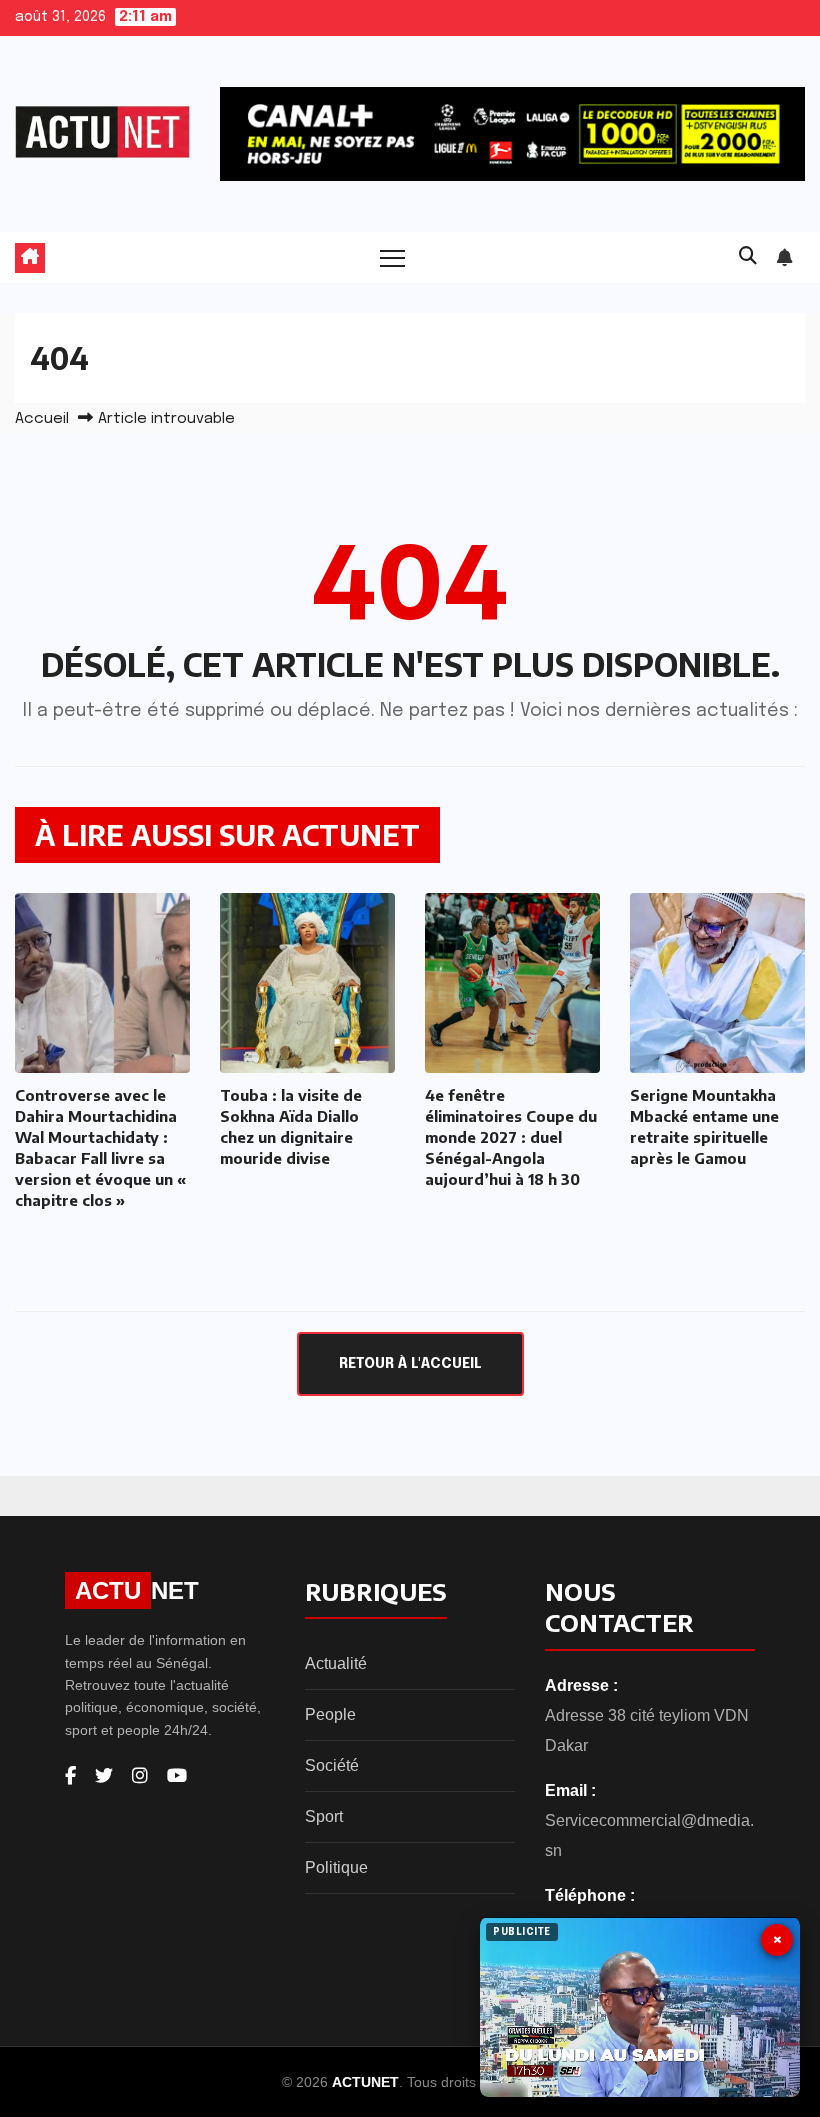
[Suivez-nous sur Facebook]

---

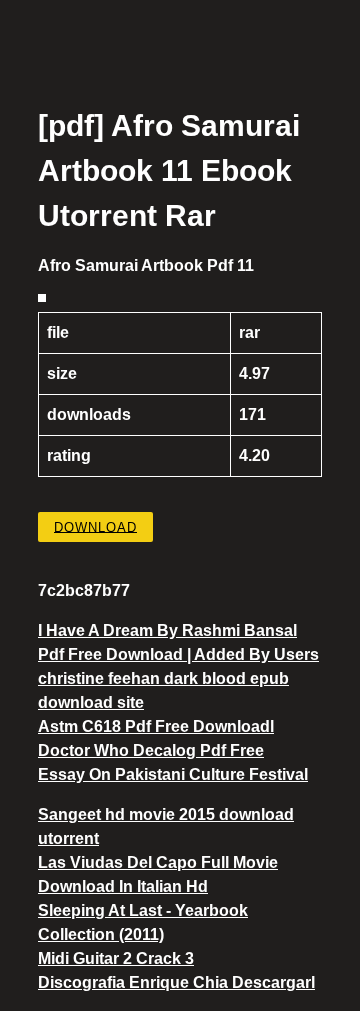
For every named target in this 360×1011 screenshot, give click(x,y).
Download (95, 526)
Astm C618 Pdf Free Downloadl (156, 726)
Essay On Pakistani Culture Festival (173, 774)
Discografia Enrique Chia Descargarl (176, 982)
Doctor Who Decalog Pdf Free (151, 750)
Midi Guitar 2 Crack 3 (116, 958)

> [Exercise description] Within the listing above, extract exactly the lines from the line with "Essay On Pakistani" to the line with "Midi Guitar 2 Crack 3 (116, 958)", the two named lines included, and no others.

> [Solution for this problem]
Essay On Pakistani Culture Festival (173, 774)
Discografia Enrique Chia Descargarl (176, 982)
Doctor Who Decalog Pdf Free (151, 750)
Midi Guitar 2 Crack 3 (116, 958)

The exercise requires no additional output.